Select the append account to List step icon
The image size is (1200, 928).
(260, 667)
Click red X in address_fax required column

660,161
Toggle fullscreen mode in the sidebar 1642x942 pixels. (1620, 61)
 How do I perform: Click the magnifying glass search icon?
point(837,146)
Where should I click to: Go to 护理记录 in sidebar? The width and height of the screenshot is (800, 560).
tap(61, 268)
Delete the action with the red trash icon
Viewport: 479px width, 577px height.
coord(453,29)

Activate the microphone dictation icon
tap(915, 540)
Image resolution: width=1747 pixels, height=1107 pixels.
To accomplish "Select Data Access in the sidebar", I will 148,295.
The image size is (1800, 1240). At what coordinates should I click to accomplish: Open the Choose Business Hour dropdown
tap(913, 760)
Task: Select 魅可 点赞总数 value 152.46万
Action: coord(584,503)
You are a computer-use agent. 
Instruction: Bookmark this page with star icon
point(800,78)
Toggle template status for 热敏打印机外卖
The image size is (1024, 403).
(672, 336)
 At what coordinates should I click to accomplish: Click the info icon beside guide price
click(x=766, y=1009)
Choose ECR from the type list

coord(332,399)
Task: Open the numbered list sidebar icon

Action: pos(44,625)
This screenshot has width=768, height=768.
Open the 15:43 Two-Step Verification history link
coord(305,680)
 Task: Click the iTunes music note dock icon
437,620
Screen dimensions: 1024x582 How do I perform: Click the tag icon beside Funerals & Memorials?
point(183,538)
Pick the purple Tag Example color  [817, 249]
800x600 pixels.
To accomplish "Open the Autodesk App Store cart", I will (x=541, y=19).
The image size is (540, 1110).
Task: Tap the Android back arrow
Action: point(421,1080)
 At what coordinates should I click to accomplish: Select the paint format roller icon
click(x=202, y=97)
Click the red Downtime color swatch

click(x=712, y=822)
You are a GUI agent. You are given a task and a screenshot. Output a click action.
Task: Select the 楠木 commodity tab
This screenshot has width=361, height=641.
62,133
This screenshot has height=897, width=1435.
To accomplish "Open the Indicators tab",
===
**What is required**
Rewrite the records above, putting "side panel" in place of each "sidebar" and leaving everything else the same.

**The reply**
Select the append account to List step icon
The image size is (1200, 928).
(260, 667)
Click red X in address_fax required column

660,161
Toggle fullscreen mode in the side panel 1642x942 pixels. (1620, 61)
 How do I perform: Click the magnifying glass search icon?
point(837,146)
Where should I click to: Go to 护理记录 in side panel? The width and height of the screenshot is (800, 560).
tap(61, 268)
Delete the action with the red trash icon
Viewport: 479px width, 577px height.
coord(453,29)

Activate the microphone dictation icon
tap(915, 540)
Image resolution: width=1747 pixels, height=1107 pixels.
To accomplish "Select Data Access in the side panel", I will 148,295.
The image size is (1800, 1240). At what coordinates should I click to accomplish: Open the Choose Business Hour dropdown
tap(913, 760)
Task: Select 魅可 点赞总数 value 152.46万
Action: coord(584,503)
You are a computer-use agent. 
Instruction: Bookmark this page with star icon
point(800,78)
Toggle template status for 热敏打印机外卖
The image size is (1024, 403).
(672, 336)
 At what coordinates should I click to accomplish: Click the info icon beside guide price
click(x=766, y=1009)
Choose ECR from the type list

coord(332,399)
Task: Open the numbered list side panel icon

Action: pos(44,625)
This screenshot has width=768, height=768.
Open the 15:43 Two-Step Verification history link
coord(305,680)
 Task: Click the iTunes music note dock icon
437,620
Screen dimensions: 1024x582 How do I perform: Click the tag icon beside Funerals & Memorials?
point(183,538)
Pick the purple Tag Example color  [817, 249]
800x600 pixels.
To accomplish "Open the Autodesk App Store cart", I will (x=541, y=19).
The image size is (540, 1110).
Task: Tap the Android back arrow
Action: point(421,1080)
 At what coordinates should I click to accomplish: Select the paint format roller icon
click(x=202, y=97)
Click the red Downtime color swatch

click(x=712, y=822)
You are a GUI agent. You are given a task and a screenshot. Output a click action.
Task: Select the 楠木 commodity tab
This screenshot has width=361, height=641.
62,133
This screenshot has height=897, width=1435.
To accomplish "Open the Indicators tab",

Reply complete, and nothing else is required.